WHAT IS ASKED – Rewrite these entries with every "icon" replaced by "symbol", changing nothing else, and omit the pictures from your output.

DATA ROWS –
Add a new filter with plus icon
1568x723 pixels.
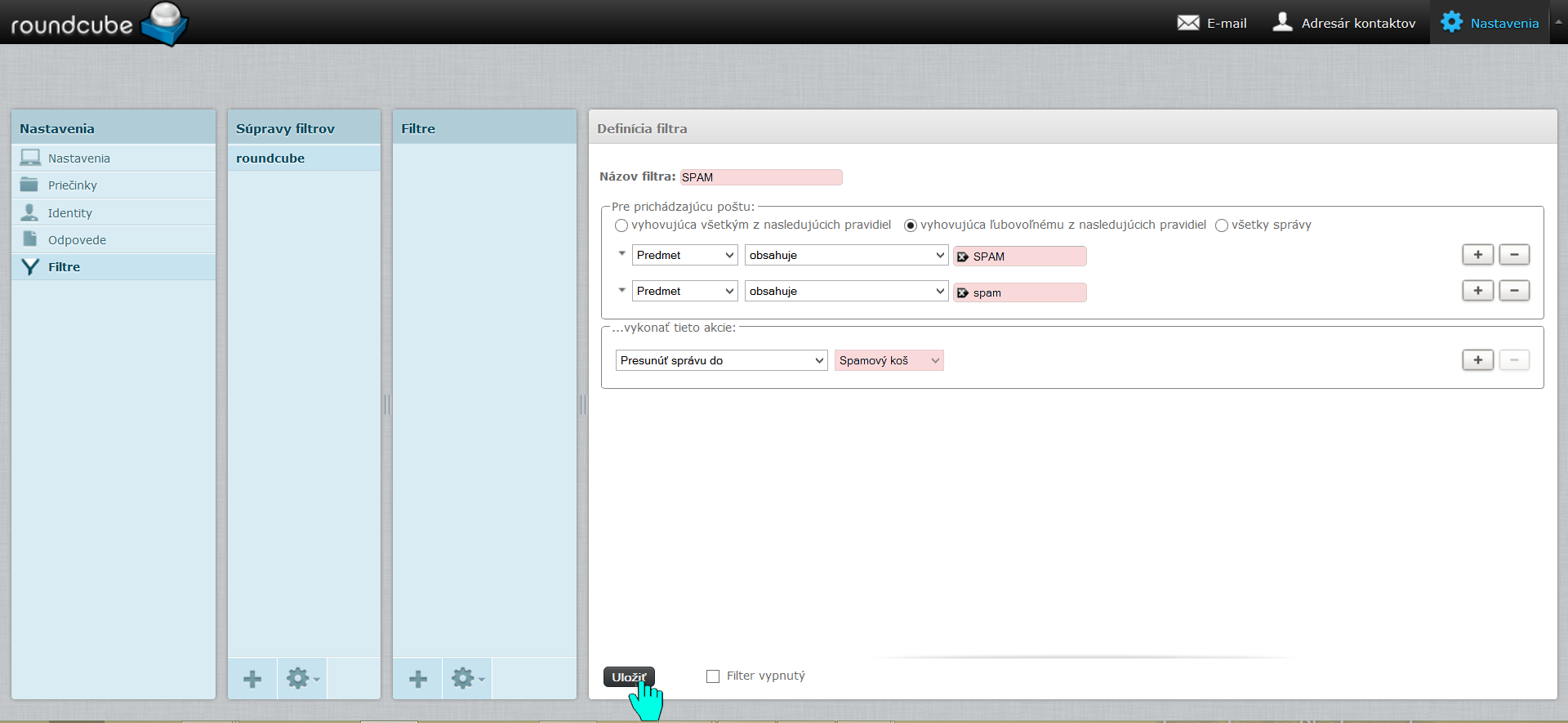418,679
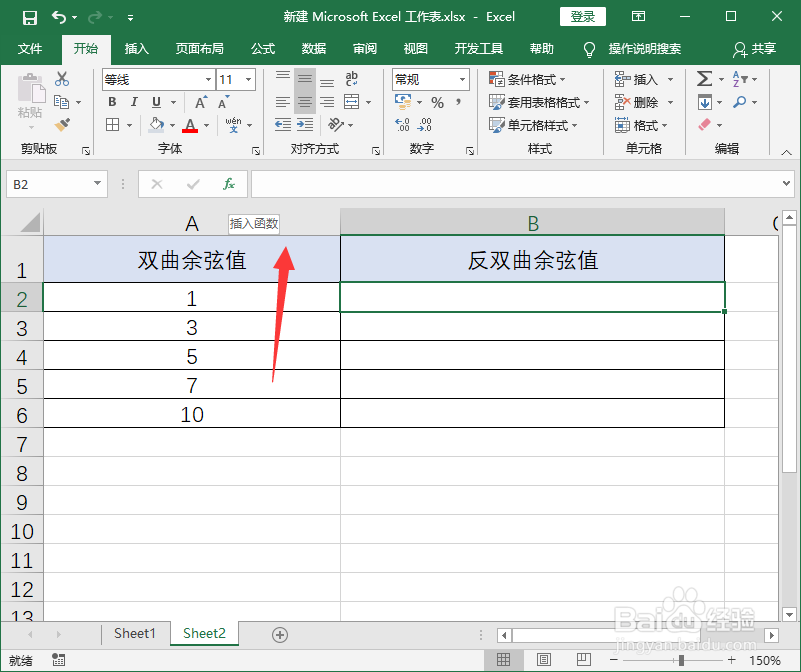Switch to the Sheet1 tab
The image size is (801, 672).
click(135, 633)
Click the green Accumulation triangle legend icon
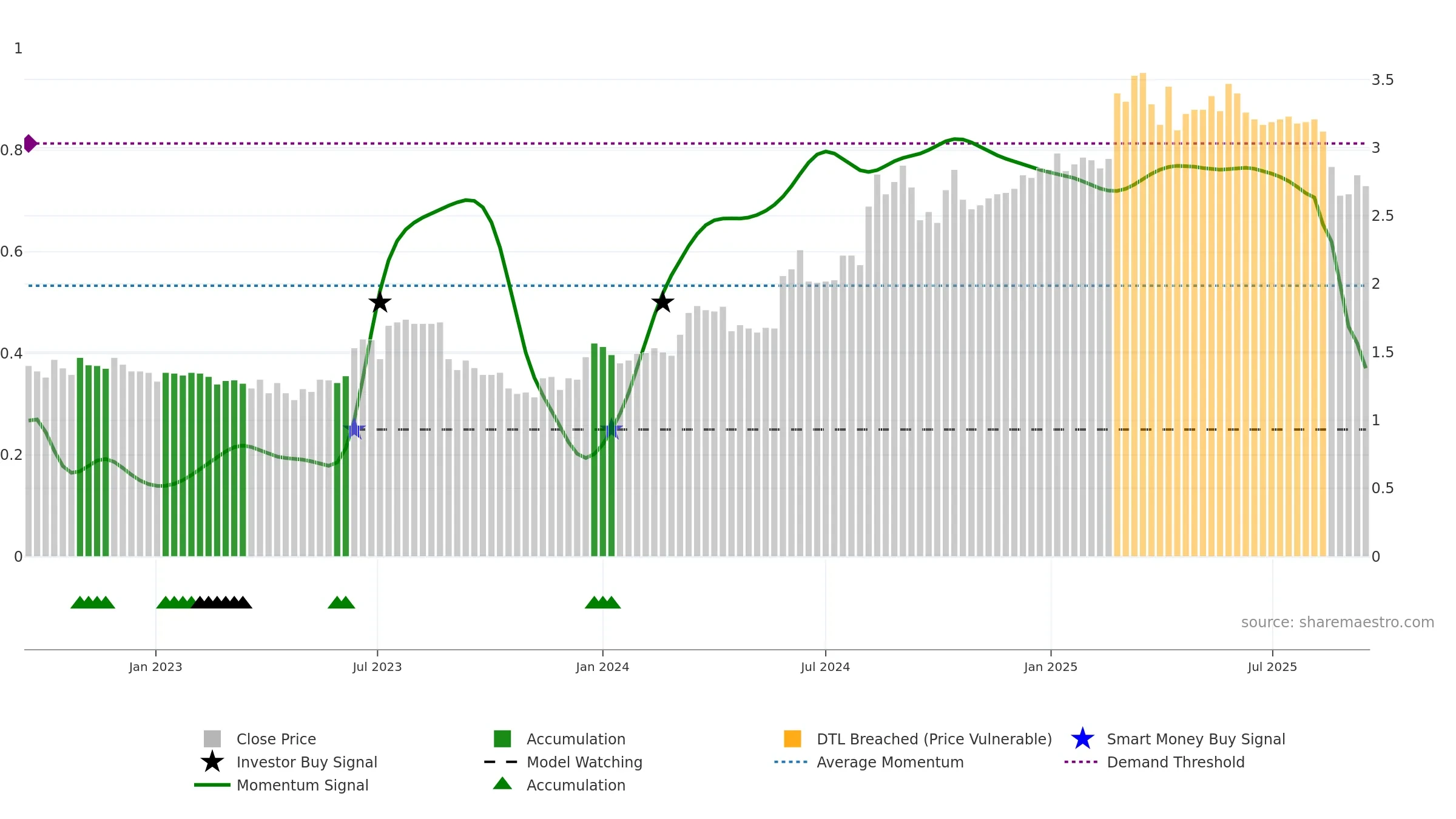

EXERCISE OUTPUT –
Add a new filter with plus symbol
1568x723 pixels.
418,679
Switch to the Sheet1 tab
The image size is (801, 672).
click(135, 633)
Click the green Accumulation triangle legend symbol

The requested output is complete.